═════ Records supplied ═════

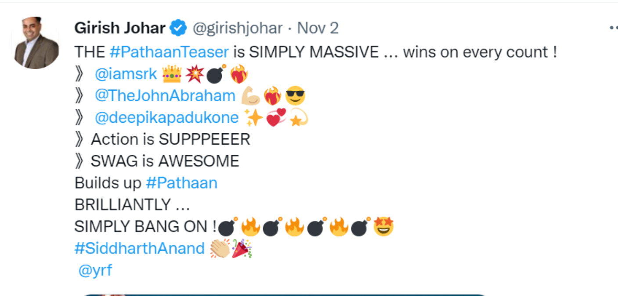Open the tweet's more options menu

point(614,28)
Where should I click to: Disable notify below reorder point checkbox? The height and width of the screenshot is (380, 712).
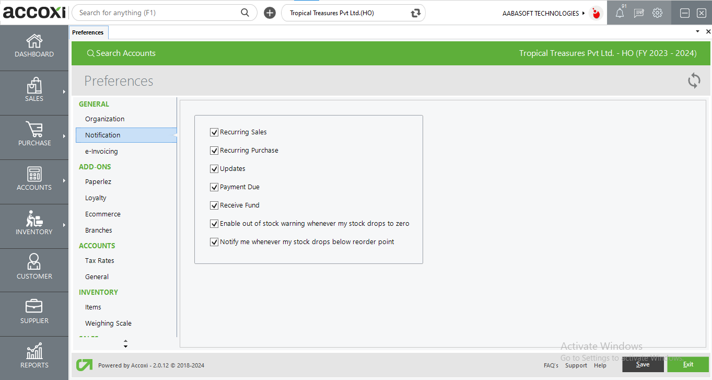pyautogui.click(x=214, y=242)
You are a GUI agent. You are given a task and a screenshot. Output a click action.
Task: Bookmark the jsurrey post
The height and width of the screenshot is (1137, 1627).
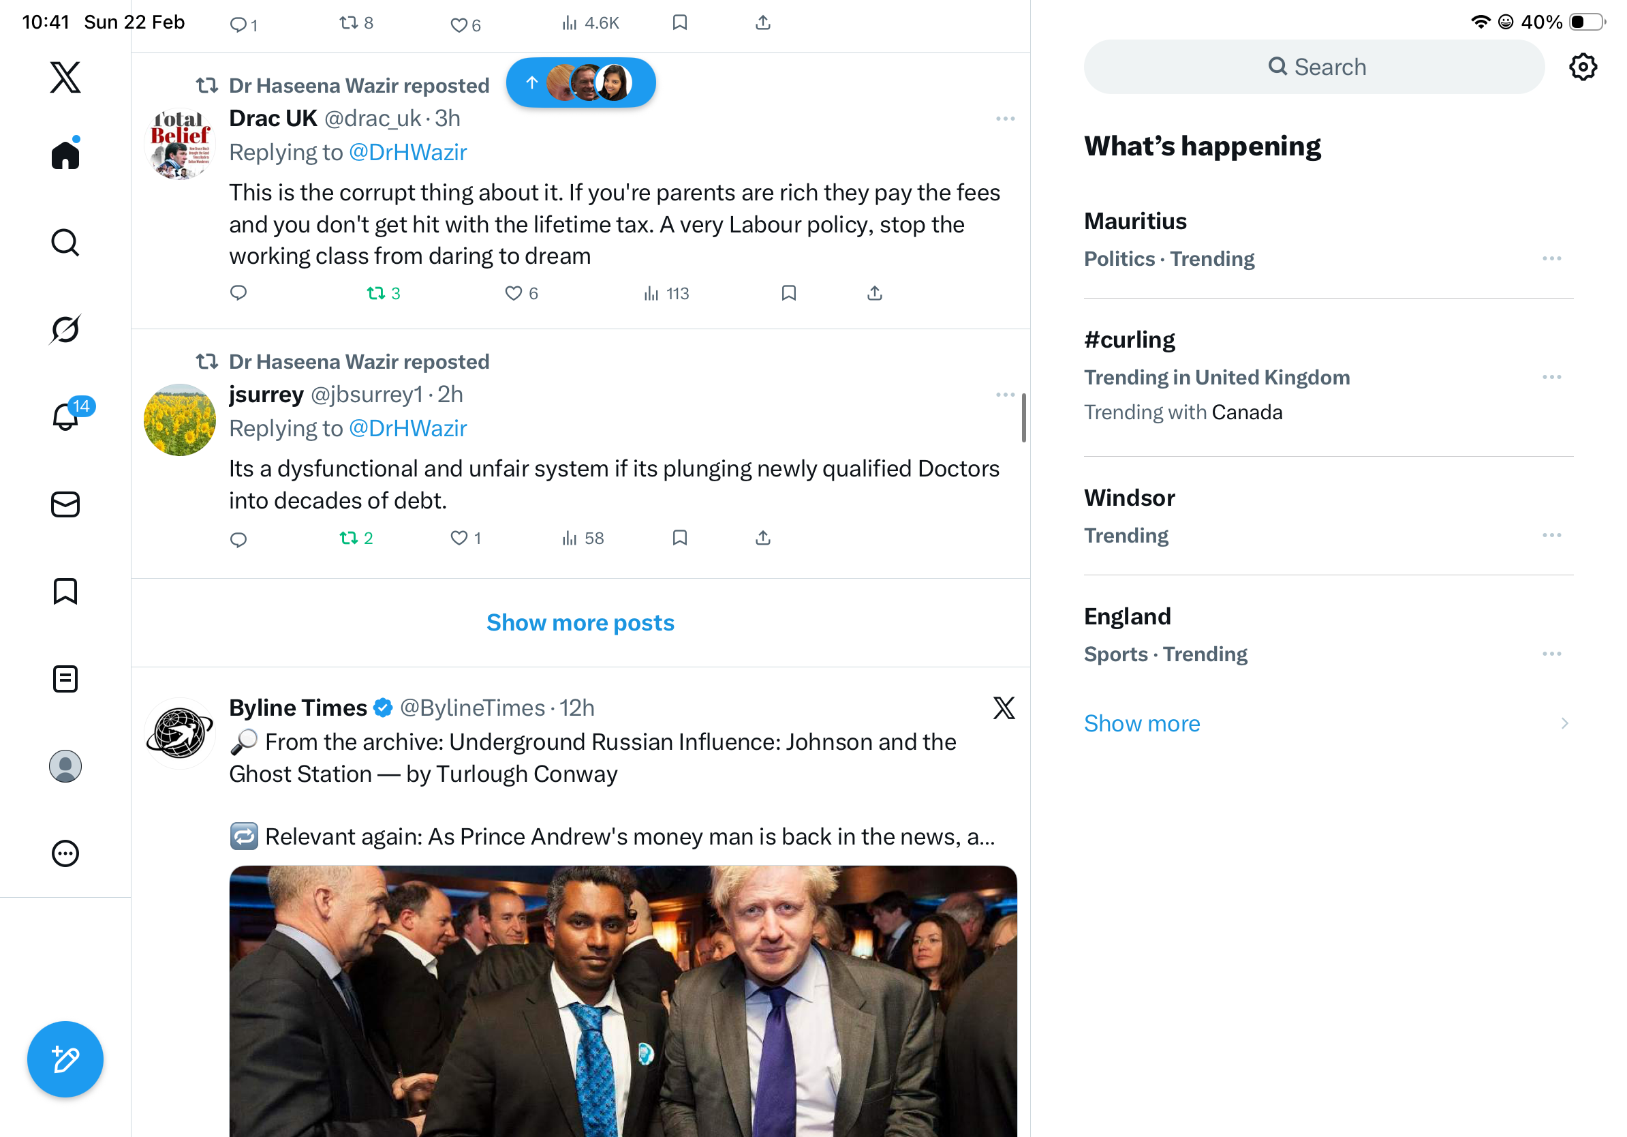[x=680, y=539]
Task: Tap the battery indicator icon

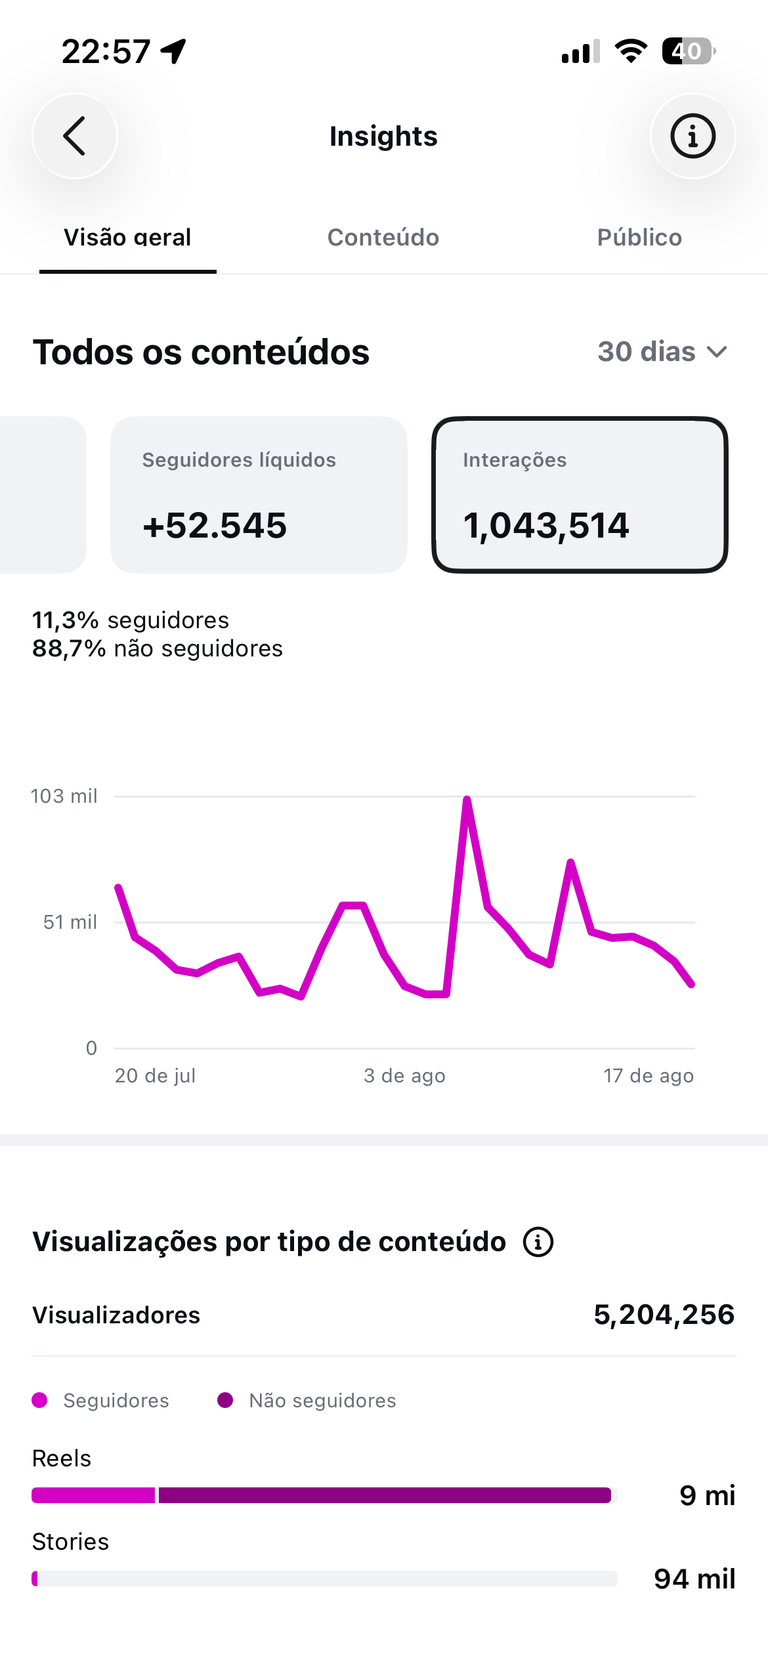Action: [689, 51]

═════

_Exercise instructions_
Starting at the line that contains "The height and width of the screenshot is (1137, 1627).", write out every line through the final line of the entries, word for word; skip any pictures.

_Exercise response_
The height and width of the screenshot is (1137, 1627).
[x=680, y=539]
Task: Tap the battery indicator icon

Action: [689, 51]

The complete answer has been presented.